> _EXERCISES TO COMPLETE_:
**a.** According to the traffic-stop account, what car had the narrator bought two weeks before being pulled over?
**b.** Pick up the traffic-stop account after its final line and carry the narrative forward.

My first racial episode with over-policing occurred only two weeks after I purchased my first car: a $1500 yellow, convertible Triumph Spit Fire. I had been living in America for a year; my brother had been in the States for under a month. It was about nine p.m., and we were on our way to a friend's house.

Our trip was interrupted by the blare of a siren. We were in Inglewood, a predominantly black neighborhood south of Los Angeles; a police car had signaled us to pull over. One officer approached my window; the other stationed himself beside the passenger door. He directed his flashlight into the interior of the car, locating its beam, alternatively, on our faces. The characters: two black boys. The racial stage was set.

"Anything wrong, officers?" I asked, attempting to discern the face behind the flashlight. Neither officer responded. Against my racial script, I inquired again as to whether we had done anything wrong. Again, no response. Instead, one of the officers instructed, "Step outside the car with your hands on your heads." Effectively rehearsing our blackness, we did as he asked. He then told us to sit on the side of the curb. Grudgingly, we complied. Though we were both learning our parts, the racial theater was well underway.

As we sat on the pavement, "racially exposed," our backs to the officers, our feet in the road, I asked a third time whether we had done anything wrong. One officer responded, rather curtly, that I should "shut up and not make any trouble." Perhaps foolishly, I insisted on knowing why we were being stopped. "We have a right to know, don't we? We're not criminals, after all."

Today I might have acted differently, less defiantly. But my strange career with race, at least in America, had only just begun. In other words, I had not yet lived in America long enough to learn the ways of the police, the racial conventions of black and white police encounters, the so- called rules of the game: "Don't move. Don't turn around. Don't give some rookie an excuse to shoot you." No one had explained to me that "if you get pulled over by the police "[n]ever get into a verbal confrontation . . . Never! Comply with the officer. If it means getting down on the ground, then get down on the ground. Comply with whatever the officer is asking you to do." It had not occurred to me that my encounter with these officers was potentially life threatening. This was one of my many racial blind spots. Eventually, I would develop my second sight.

The officer discerned that I was not American. Presumably, my accent provided the clue, although my lack of racial etiquette--mouthing off to white police officers in a "high-crime" area in the middle of the night-- might have suggested that I was an outsider to the racial dynamics of police encounters. My assertion of my rights, my attempts to maintain my dignity, my confronting authority (each a function of my pre-invisibility blackness) might have signaled that I was not from here and, more importantly, that I had not been racially socialized into, or internalized the racial survival strategy of, performing obedience for the police. From the officer's perspective, we were, in that moment, defiant ones.

The officer looked at my brother and me, seemingly puzzled. He needed more information racially to process us, to make sense of what he might have experienced as a moment of racial incongruity. While there was no disjuncture between how we looked and the phenotypic cues for black identity, our performance of blackness could have created a racial indeterminacy problem that had to be fixed. That is, to the extent that the officers harbored an a priori investment in our blackness (that we were criminals or thugs), our English accents might have challenged it. At best, this challenge was partial, however; racial inscription was inevitable. The officer could see-- with his "inner eyes" --that we had the souls of black folk. He simply needed to confirm our racial stock so that he could freely trade on our blackness.

"Where are you guys from?"

"The U.K.," my brother responded.

> _INFORMATION PROVIDED_:
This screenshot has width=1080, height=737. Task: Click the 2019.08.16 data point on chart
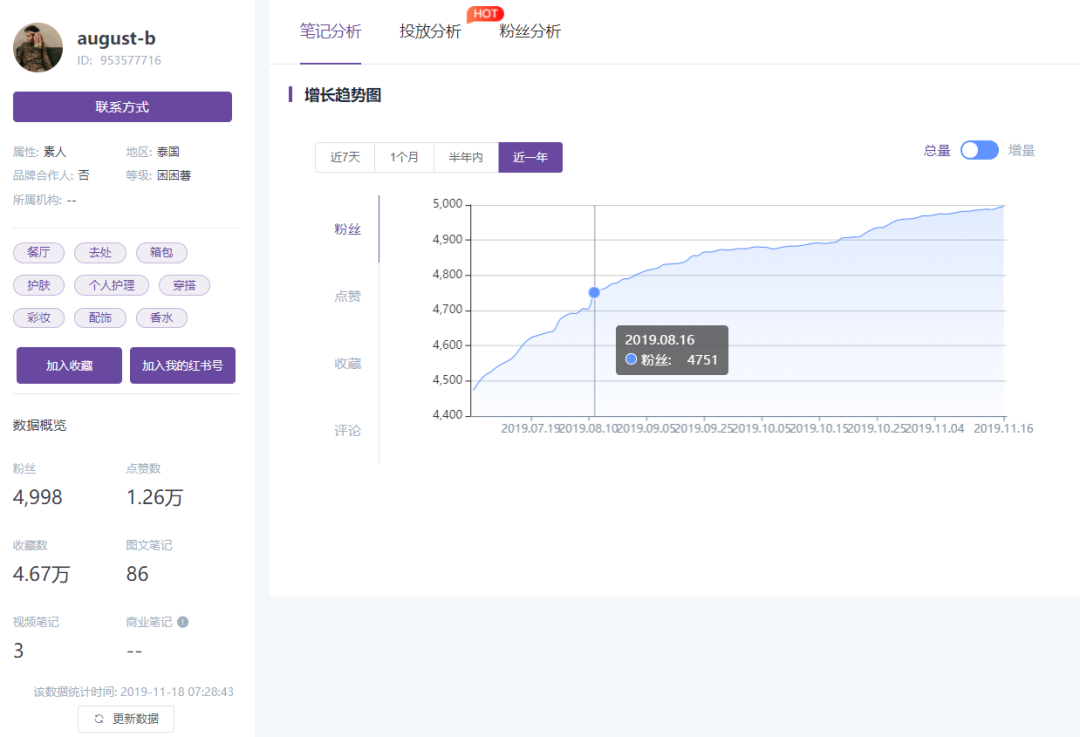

> _OUTPUTS BY TASK_:
**a.** A $1500 yellow convertible Triumph Spit Fire.

**b.**
"The what?"



"Yes, England."

"You were born in England?"


"What part?"


"Uhmm . . . ." We were strange fruit. Our racial identity had to be grounded.

"Where are your parents from?"

"The West Indies."

We were at last racially intelligible. Our English identity had been dislocated, falsified--or at least buried among our diasporic roots.

"How long has he been in America?" the officer wanted to know, pointing at me.

"About a year," my brother responded.

"Well, tell him that if he doesn't want to find himself in jail, he should shut the fuck up."

The history of racial violence in his words existentially moved us. We were now squarely within a sub-region of the borders of American Blackness. Our rite of passage was almost complete.

My brother nudged me several times with his elbows. "Cool it," he muttered under his breath. The intense look in his eyes inflected his words. "Don't provoke them."

By this time, my brother needn't have said anything. I was beginning to see the white over black racial picture. We had the right to do whatever they wanted us to do, a reasonable expectation of uncertainty. With that awareness, I simply sat there. Quietly. My brother did the same. We were in a racial state of rightlessness, effectively outside the reach of the Fourth Amendment. The experience, in other words, was disciplinary. Although I didn't know it at the time, we were one step closer to becoming black Americans. Unwillingly, we were participating in a naturalization ceremony within which our submission to authority reflected and reproduced black racial subjectivity. We were being "pushed" and "pulled" through the racial body of America to be born again. A new motherland awaited us. Eventually we would belong to her. Her racial burden was to make us Naturalized Sons.

Without our consent, one of the officers rummaged through the entire car--no doubt in search of ex post probable cause; the other watched over us. The search yielded nothing. (No drugs.) (No stolen property.) (No weapons.) Ostensibly, we were free to leave.

But what if the search had resulted in the production of incriminating evidence? That is, what if the officers' racial suspicions were confirmed? Would that have rendered their conduct legitimate? Would they thereby become "good" cops? Would that have made us "bad" blacks--blacks who confirm negative stereotypes, blacks who are undeserving of public sympathy, blacks who discredit the race?

One of the officers asked for my driver's license, which I provided. My brother was then asked for his. He explained that he didn't have one because he had been in the country only a few weeks.

"Do you have any identification?"

"No. My passport is at home." We both knew that this was the wrong response.

The officers requested that we stand up, which we did. Pursuant to black letter law, or the law on the street for black people, they forced us against the side of the patrol car. Spread-eagled, they frisked and searched us. (Still no guns.) (Still no drugs.) (Still no stolen property.)

The entire incident lasted approximately twenty minutes. Neither officer provided us with an explanation as to why we were stopped. Nor did either officer apologize. By this time, I understood that we were not in a position to demand the latter, even as I did not understand that, in some sense, the entire event was racially predetermined. The encounter ended when one of the officers muttered through the backof his head, "You're free to go."


"I said you can go now."

And that was that. The racial bonding was over (for now). I wanted to say something like, "Are you absolutely certain, Officer? We really don't mind the intrusion, Officer. Do carry on with the search. Honest." But the burden of blackness in that moment rendered those thoughts unspeakable. Thus, I simply watched in silence as they left.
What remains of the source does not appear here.